A comparison of globally prevalent Omicron sublineages was performed for
their respective RBD residues interacting with ACE2 against mAb EC50
values (Figure B). In total, 17 RBD residues that interact with ACE2
have been identified, out of which 8 positions had mutations, and 9
positions had no mutations across 14 Omicron sublineages. The analysis
revealed that there are 8 positions of RBD residues with no mutations
that interact with ACE2, which may continue to be efficiently targeted
by mAbs. We further analysed the recent data reported by Arora et al
which revealed that two mAbs, Sotrovimab and Romlusevimab, did not
target any RBD residues interacting with ACE2 (Figure B). As per the
supplementary table titled ‘antibody information’ in the article of
Arora et al, it is declared under the mode of action that Sotrovimab-
abrogates S protein driven entry at a post attachment step and
Romlusevimab- abrogates S protein/ACE2 interaction. The information in
the supplementary table and Figure S1 does not corroborate for
Romlusevimab as no RBD residues interacting with ACE2 are represented in
Figure S1. As per the report, even at the highest concentration
Romlusevimab (IC50 >200 nM) did not compete with ACE2 for
binding to RBD, implying that Romlusevimab does not block RBD residues
interacting with ACE2.10 This indicates that the
information in the supplementary table of the article published by Arora
et al, the proposed mode of action of Romlusevimab does not corroborate
with the finding of our analysis.
The comparative analysis of mAb interacting at mutation positions in RBD
revealed a strong correlation against neutralization assay for all mAbs
except for Bamlanivimab, Etesevimab and Bebtelovimab which showed no
correlation. The detailed correlation between the monoclonal antibody
neutralisation assay and the mutation at the position in the spike
protein RBD region is depicted in the Table.
METHOD: The neutralization efficacy of monoclonal antibodies against
omicron subvariants was assessed by comparing the amino acid
substitutions in the RBD region of SARS-CoV-2. The information on
SARS-CoV-2 omicron subvariants that have significantly dominated
globally was obtained from the emerging variants tool in Global
Initiative on Sharing All Influenza Data (GISAID) (https://gisaid.org/).
The data on the international spread of SARS-CoV-2 lineages were
obtained from Cov-Lineages (https://cov-lineages.org).
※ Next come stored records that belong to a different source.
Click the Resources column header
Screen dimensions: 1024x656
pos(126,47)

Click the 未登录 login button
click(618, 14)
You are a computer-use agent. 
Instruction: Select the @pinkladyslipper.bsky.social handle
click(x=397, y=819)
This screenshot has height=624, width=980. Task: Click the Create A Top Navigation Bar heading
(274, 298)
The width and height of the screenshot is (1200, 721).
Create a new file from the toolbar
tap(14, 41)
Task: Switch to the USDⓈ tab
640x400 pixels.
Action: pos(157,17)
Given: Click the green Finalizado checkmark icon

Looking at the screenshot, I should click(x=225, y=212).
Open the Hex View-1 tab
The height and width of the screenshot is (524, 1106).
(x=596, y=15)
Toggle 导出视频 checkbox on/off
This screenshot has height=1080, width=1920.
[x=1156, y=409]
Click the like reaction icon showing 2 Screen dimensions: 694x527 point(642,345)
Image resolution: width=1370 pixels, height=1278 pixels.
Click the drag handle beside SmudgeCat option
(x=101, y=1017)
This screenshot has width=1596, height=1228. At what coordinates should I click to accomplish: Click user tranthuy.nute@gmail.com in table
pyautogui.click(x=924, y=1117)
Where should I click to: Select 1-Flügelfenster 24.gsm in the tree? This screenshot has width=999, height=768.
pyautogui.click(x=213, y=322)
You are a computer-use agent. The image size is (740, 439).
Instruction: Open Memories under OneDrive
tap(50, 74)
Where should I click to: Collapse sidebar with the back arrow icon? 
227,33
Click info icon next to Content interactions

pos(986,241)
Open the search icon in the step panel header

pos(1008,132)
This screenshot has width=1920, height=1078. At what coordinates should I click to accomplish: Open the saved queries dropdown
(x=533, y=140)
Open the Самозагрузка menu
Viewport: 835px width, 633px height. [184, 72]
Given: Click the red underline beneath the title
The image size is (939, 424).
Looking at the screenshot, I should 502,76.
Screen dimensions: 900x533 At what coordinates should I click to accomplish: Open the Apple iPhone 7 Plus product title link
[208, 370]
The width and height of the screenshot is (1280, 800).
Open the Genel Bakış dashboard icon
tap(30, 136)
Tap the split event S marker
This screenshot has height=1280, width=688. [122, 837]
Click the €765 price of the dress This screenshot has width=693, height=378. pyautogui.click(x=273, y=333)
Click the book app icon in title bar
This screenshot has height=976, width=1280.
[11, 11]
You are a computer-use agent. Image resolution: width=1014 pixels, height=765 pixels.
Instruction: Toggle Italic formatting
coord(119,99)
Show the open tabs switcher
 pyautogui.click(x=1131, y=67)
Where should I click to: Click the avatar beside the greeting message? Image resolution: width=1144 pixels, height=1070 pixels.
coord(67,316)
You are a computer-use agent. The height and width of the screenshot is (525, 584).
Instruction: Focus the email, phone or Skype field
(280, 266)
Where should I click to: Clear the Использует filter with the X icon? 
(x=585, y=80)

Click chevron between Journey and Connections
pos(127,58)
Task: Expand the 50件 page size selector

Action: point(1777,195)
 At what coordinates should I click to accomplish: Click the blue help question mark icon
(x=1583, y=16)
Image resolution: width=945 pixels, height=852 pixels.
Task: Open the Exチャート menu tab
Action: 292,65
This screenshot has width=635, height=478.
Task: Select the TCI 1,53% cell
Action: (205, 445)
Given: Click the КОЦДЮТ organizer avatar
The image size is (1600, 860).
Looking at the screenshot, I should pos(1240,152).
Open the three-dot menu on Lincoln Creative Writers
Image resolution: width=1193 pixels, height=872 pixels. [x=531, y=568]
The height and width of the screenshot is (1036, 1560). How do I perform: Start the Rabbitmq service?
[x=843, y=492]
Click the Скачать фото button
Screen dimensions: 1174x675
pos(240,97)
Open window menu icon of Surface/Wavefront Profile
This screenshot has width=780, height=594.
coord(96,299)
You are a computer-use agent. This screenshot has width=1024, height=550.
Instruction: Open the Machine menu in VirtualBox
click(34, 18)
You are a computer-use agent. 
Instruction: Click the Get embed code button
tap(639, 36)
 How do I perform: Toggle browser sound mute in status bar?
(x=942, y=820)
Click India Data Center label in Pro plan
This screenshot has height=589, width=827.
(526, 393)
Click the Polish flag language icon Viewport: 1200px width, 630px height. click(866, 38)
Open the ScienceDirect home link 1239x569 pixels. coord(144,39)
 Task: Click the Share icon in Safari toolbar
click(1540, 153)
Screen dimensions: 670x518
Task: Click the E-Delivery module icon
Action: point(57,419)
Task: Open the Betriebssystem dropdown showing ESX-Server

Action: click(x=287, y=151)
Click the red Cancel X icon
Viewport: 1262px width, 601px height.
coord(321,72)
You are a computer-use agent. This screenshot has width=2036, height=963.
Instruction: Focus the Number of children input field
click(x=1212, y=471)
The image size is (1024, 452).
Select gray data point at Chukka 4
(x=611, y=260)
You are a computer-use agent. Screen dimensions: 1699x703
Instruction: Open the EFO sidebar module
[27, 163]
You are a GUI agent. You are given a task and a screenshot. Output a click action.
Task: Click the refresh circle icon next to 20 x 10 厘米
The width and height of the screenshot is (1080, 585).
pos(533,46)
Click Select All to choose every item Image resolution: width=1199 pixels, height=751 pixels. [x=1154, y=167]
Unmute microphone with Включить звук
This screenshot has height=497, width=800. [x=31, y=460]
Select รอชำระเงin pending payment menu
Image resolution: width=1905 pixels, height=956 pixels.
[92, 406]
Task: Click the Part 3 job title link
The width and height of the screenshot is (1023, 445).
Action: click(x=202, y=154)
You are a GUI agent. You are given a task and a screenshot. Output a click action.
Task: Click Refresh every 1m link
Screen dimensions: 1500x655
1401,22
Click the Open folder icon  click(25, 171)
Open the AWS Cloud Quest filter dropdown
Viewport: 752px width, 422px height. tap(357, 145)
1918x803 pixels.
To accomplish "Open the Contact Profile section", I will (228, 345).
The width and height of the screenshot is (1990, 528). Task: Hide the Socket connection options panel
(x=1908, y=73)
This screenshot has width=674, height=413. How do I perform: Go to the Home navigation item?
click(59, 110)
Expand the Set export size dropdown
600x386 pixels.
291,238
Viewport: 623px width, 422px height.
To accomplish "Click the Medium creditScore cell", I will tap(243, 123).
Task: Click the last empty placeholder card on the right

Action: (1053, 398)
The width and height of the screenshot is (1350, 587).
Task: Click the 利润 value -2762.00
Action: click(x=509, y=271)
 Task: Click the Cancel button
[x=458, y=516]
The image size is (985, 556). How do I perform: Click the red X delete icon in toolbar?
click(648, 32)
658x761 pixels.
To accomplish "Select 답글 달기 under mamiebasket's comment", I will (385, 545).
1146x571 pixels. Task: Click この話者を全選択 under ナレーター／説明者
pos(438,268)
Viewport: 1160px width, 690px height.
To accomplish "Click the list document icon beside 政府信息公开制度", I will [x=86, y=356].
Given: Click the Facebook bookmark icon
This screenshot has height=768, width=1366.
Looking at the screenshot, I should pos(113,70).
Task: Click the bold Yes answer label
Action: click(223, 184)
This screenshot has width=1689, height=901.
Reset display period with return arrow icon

The information
on the mutations leading to the amino acid substitution in the RBD
region of the spike protein of SARS-CoV-2 lineages was obtained from
outbreak.info SARS-CoV-2 data explorer (https://outbreak.info) and
CoVariants (https://covariants.org). The information on the target and
the mode of action for the SARS-CoV-2 monoclonal antibodies like
Casirivimab11-13, Imdevimab11-13,
Bamlanivimab13-16, Etesevimab13-16,
Cilgavimab13,17-19,
Tixagevimab13,17-19,
Amubarvimab13,20,21,
Romlusevimab13,20,21,
Adintrevimab22, Regdanvimab13,23,24,
Bebtelovimab13,17,25-29 and
Sotrovimab13,27,28,30,31 was summarised in the Figure.
The qualitative data analysis was performed using google spreadsheets.
ACKNOWLEDGMENTS:
This work was supported and funded by CSIR-NEERI, Nagpur.
DECLARATION OF INTERESTS:
The authors declare no competing interests.